The physicist added a final scribble to the green paper rectangle,
ripped it out and handed it to McCarthy. Pay to the order of Galahad
McCarthy one hundred dollars and 00 cents. On the Beet and Tobacco
Exchange Bank of North Carolina.

Ruddle watched while the check was carefully placed in the outer breast
pocket of the ancient sweater. He picked up an expensive miniature
camera and hung its carrying strap around his employee's neck. "Now,
this is fully loaded. You sure you can operate the shutter? All you
do--"

"I know all right. Fooled around with these doohickeys before. Been
playing with this 'un for two days. You want me to step out of the
machine, take you a couple of snaps of the scenery--and move a rock."

"And nothing else! Remember, you're going back a hundred and ten
million years and any action on your part might have an incalculable
effect on the present. You might wipe out the whole human race by
stepping on one furry little animal who was its ancestor. I think that
moving a rock slightly will be a good first innocuous experiment, but
be careful!"

They moved toward the great transparent housing at the end of the
laboratory. Through its foot-thick walls, the red, black and silver
equipment in one corner shone hazily. An enormous lever protruded from
the maze of wiring like a metallic forefinger.

"You should arrive in the Cretaceous Period, the middle period of the
age of reptiles. Most of North America was under water, but geological
investigation shows an island on this spot."

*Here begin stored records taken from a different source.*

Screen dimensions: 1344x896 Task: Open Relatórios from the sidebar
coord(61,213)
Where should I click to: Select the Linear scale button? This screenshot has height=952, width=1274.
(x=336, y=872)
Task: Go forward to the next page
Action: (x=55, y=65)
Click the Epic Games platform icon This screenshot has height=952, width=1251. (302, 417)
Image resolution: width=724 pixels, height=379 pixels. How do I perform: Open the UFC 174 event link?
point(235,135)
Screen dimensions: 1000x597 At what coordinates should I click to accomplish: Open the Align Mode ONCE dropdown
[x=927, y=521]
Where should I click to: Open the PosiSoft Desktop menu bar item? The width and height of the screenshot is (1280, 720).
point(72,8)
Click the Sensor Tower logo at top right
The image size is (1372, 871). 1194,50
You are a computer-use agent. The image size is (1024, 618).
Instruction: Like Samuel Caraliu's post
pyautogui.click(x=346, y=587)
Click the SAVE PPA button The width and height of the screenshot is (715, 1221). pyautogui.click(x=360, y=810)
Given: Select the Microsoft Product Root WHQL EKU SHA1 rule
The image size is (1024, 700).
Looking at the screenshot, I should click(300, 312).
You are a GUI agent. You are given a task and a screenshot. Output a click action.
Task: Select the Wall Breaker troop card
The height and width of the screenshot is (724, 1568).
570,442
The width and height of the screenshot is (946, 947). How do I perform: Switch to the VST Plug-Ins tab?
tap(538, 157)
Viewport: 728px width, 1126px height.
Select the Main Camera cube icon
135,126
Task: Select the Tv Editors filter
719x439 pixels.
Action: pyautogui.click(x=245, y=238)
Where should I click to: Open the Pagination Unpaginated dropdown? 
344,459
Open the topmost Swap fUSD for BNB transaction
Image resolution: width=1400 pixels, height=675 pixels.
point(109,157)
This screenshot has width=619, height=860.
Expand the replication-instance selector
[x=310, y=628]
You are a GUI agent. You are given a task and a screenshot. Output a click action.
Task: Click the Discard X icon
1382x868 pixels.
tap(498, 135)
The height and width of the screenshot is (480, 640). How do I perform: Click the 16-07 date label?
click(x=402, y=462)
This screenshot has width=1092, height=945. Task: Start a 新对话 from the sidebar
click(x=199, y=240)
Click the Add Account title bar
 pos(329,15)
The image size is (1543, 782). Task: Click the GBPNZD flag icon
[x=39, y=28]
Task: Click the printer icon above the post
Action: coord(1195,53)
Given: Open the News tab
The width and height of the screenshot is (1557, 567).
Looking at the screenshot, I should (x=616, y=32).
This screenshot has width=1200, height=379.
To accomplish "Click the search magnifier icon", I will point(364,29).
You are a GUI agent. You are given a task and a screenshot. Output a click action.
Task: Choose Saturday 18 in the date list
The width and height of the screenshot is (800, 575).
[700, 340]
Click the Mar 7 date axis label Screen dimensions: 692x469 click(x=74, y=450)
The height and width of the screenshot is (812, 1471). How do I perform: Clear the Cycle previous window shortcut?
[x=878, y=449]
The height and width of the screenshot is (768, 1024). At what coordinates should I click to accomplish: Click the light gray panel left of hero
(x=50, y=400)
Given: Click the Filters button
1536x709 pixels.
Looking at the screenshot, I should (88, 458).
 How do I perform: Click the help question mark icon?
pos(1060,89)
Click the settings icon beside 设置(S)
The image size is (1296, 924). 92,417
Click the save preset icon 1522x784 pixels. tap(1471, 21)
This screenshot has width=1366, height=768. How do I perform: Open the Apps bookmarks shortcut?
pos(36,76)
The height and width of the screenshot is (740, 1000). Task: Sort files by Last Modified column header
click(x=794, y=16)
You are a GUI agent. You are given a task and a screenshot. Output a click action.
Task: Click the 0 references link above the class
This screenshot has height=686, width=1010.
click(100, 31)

"You been over this sixteen times. Just show me what dingus to pull and
let me go."

Ruddle executed a little dance that a student of modern ballet might
have called "Man with High Blood Pressure about to Blow his Top."

"Dingus!" he screeched. "You don't pull any dingus! You gently
depress--gently, you hear!--the chronotransit, that large black lever,
thus sliding the quartzine door shut and starting the machine. When you
arrive you lift it--again gently--and the door will open. The machine
is set to go back a given number of years, so that fortunately you have
no thinking to do."

McCarthy stared down at him easily. "You make a lot of cracks for a
little guy. I'll bet you're scared stiff of your wife."

"I'm not married," Ruddle told him shortly. "I don't believe in the
institution." He remembered. "Who was talking about marriage? At
a time like this.... When I think of allowing a stubborn, stupid
character like yourself to run loose with a device having the immense
potentialities of a time machine--Of course, I'm far too valuable to be
risked in the first jerry-built model."

"Yeah," McCarthy nodded. "Ain't it the truth." He patted the check
protruding from his sweater pocket and leaped up into the machine. "I'm
not."

He depressed the chronotransit lever--gently.

The door slid shut on Professor Ruddle's frantic last word, "Goodbye,
Turtleneck, and be _careful_, please!"

"Gooseneck," McCarthy automatically corrected. The machine seemed to
jerk. He had a last, distorted glimpse of Ruddle's shaggy white head
through the quartzine walls. The professor, alarm and doubt mixed on
his face, seemed to be praying.

       *       *       *       *       *

Incredibly bright sunlight blazed through thick bluish clouds. The time
machine rested on the waterline of a beach to whose edge the lushest
jungle ever had rushed--and stopped abruptly. The semi-transparent
walls enabled him to see enormous green masses of horsetails and
convoluted ivy, giant ferns and luxuriant palms, steaming slightly,
rich and ominous with life.

"Lift the dingus _gently_," McCarthy murmured to himself.

He stepped through the open doors into an ankle-depth of water. The
tide was evidently in and white-flecked water gurgled around the base
of the squat edifice that had brought him. Well, Ruddle had said this
was going to be an island.

"Reckon I'm lucky he didn't build his laboratory shack fifty or sixty
feet further down the mountain!"

He sloshed ashore, avoiding a little school of dun-colored sponges.
The professor might like a picture of them, he decided. He adjusted
the speed of the lens and focused it on the sponges. Then a couple of
pictures of the sea and the jungle.

Huge, leathery wings beat over a spot two miles in from the edge of
the luxuriant vegetation. McCarthy recognized the awesome, bat-like
creature from drawings the professor had shown him. A Pterodactyl, the
reptilian version of bird life.

The tramp snapped a hasty photograph and backed nervously toward the
time machine. He didn't like the looks of that long pointed beak, so
ferociously armed with jagged teeth.

Some living thing moved in the jungle under the Pterodactyl. It
plummeted down like a fallen angel, jaws agape and slavering.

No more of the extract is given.